Exercise brief: Reproduce every record below, character by character.

Data section:
========

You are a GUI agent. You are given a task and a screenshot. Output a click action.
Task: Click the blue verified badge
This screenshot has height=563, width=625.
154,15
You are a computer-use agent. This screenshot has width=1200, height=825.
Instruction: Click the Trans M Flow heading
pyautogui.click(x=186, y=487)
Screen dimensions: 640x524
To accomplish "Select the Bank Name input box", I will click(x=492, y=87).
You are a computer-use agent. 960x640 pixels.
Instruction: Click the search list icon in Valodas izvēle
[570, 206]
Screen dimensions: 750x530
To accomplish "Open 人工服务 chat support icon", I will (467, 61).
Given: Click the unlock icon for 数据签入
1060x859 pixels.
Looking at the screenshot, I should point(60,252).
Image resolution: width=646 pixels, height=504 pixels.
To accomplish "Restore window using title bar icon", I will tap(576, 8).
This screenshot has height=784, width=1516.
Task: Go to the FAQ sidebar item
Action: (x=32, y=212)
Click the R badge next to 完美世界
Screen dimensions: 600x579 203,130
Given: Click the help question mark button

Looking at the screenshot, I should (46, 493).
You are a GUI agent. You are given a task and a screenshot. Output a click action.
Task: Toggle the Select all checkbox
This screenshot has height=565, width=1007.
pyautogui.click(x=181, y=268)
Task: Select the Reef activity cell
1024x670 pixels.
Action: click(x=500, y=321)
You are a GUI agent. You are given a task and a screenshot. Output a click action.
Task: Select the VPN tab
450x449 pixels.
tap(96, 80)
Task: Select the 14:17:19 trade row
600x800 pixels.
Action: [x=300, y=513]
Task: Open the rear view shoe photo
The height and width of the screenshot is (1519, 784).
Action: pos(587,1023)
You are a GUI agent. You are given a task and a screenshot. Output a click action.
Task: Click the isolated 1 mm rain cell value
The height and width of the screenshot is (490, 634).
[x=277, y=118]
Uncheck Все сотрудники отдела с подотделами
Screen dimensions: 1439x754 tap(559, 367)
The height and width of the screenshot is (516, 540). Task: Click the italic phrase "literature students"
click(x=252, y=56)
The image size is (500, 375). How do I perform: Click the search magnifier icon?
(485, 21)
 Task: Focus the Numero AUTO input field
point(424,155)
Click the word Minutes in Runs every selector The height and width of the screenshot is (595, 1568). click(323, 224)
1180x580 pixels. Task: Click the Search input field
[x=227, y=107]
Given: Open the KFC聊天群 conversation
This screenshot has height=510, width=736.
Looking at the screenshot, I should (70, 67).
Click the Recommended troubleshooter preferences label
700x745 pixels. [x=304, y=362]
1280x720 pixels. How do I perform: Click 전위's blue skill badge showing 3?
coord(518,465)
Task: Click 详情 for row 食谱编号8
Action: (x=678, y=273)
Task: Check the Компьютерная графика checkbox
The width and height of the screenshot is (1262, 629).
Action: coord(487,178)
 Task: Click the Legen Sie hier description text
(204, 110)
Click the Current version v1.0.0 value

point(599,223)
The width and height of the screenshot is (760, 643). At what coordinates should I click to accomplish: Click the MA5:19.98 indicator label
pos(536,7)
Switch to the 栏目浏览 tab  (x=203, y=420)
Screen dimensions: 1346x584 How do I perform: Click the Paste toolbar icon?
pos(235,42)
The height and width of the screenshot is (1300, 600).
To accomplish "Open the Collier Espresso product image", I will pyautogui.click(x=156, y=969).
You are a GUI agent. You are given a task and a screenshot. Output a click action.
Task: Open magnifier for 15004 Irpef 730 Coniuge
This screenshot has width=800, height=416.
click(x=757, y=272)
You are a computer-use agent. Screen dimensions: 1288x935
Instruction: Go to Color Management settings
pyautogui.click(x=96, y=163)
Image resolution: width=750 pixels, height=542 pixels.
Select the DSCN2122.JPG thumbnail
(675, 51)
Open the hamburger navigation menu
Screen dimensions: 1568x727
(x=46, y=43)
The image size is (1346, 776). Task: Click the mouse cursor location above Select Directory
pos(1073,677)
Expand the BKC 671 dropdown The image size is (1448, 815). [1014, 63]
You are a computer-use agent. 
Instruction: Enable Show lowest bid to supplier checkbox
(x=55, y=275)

========

Written answer:
You are a GUI agent. You are given a task and a screenshot. Output a click action.
Task: Click the blue verified badge
This screenshot has height=563, width=625.
154,15
You are a computer-use agent. This screenshot has width=1200, height=825.
Instruction: Click the Trans M Flow heading
pyautogui.click(x=186, y=487)
Screen dimensions: 640x524
To accomplish "Select the Bank Name input box", I will click(x=492, y=87).
You are a computer-use agent. 960x640 pixels.
Instruction: Click the search list icon in Valodas izvēle
[570, 206]
Screen dimensions: 750x530
To accomplish "Open 人工服务 chat support icon", I will (467, 61).
Given: Click the unlock icon for 数据签入
1060x859 pixels.
Looking at the screenshot, I should point(60,252).
Image resolution: width=646 pixels, height=504 pixels.
To accomplish "Restore window using title bar icon", I will tap(576, 8).
This screenshot has height=784, width=1516.
Task: Go to the FAQ sidebar item
Action: (x=32, y=212)
Click the R badge next to 完美世界
Screen dimensions: 600x579 203,130
Given: Click the help question mark button

Looking at the screenshot, I should (46, 493).
You are a GUI agent. You are given a task and a screenshot. Output a click action.
Task: Toggle the Select all checkbox
This screenshot has height=565, width=1007.
pyautogui.click(x=181, y=268)
Task: Select the Reef activity cell
1024x670 pixels.
Action: click(x=500, y=321)
You are a GUI agent. You are given a task and a screenshot. Output a click action.
Task: Select the VPN tab
450x449 pixels.
tap(96, 80)
Task: Select the 14:17:19 trade row
600x800 pixels.
Action: [x=300, y=513]
Task: Open the rear view shoe photo
The height and width of the screenshot is (1519, 784).
Action: pos(587,1023)
You are a GUI agent. You are given a task and a screenshot. Output a click action.
Task: Click the isolated 1 mm rain cell value
The height and width of the screenshot is (490, 634).
[x=277, y=118]
Uncheck Все сотрудники отдела с подотделами
Screen dimensions: 1439x754 tap(559, 367)
The height and width of the screenshot is (516, 540). Task: Click the italic phrase "literature students"
click(x=252, y=56)
The image size is (500, 375). How do I perform: Click the search magnifier icon?
(485, 21)
 Task: Focus the Numero AUTO input field
point(424,155)
Click the word Minutes in Runs every selector The height and width of the screenshot is (595, 1568). click(323, 224)
1180x580 pixels. Task: Click the Search input field
[x=227, y=107]
Given: Open the KFC聊天群 conversation
This screenshot has height=510, width=736.
Looking at the screenshot, I should (70, 67).
Click the Recommended troubleshooter preferences label
700x745 pixels. [x=304, y=362]
1280x720 pixels. How do I perform: Click 전위's blue skill badge showing 3?
coord(518,465)
Task: Click 详情 for row 食谱编号8
Action: (x=678, y=273)
Task: Check the Компьютерная графика checkbox
The width and height of the screenshot is (1262, 629).
Action: coord(487,178)
 Task: Click the Legen Sie hier description text
(204, 110)
Click the Current version v1.0.0 value

point(599,223)
The width and height of the screenshot is (760, 643). At what coordinates should I click to accomplish: Click the MA5:19.98 indicator label
pos(536,7)
Switch to the 栏目浏览 tab  (x=203, y=420)
Screen dimensions: 1346x584 How do I perform: Click the Paste toolbar icon?
pos(235,42)
The height and width of the screenshot is (1300, 600).
To accomplish "Open the Collier Espresso product image", I will pyautogui.click(x=156, y=969).
You are a GUI agent. You are given a task and a screenshot. Output a click action.
Task: Open magnifier for 15004 Irpef 730 Coniuge
This screenshot has width=800, height=416.
click(x=757, y=272)
You are a computer-use agent. Screen dimensions: 1288x935
Instruction: Go to Color Management settings
pyautogui.click(x=96, y=163)
Image resolution: width=750 pixels, height=542 pixels.
Select the DSCN2122.JPG thumbnail
(675, 51)
Open the hamburger navigation menu
Screen dimensions: 1568x727
(x=46, y=43)
The image size is (1346, 776). Task: Click the mouse cursor location above Select Directory
pos(1073,677)
Expand the BKC 671 dropdown The image size is (1448, 815). [1014, 63]
You are a computer-use agent. 
Instruction: Enable Show lowest bid to supplier checkbox
(x=55, y=275)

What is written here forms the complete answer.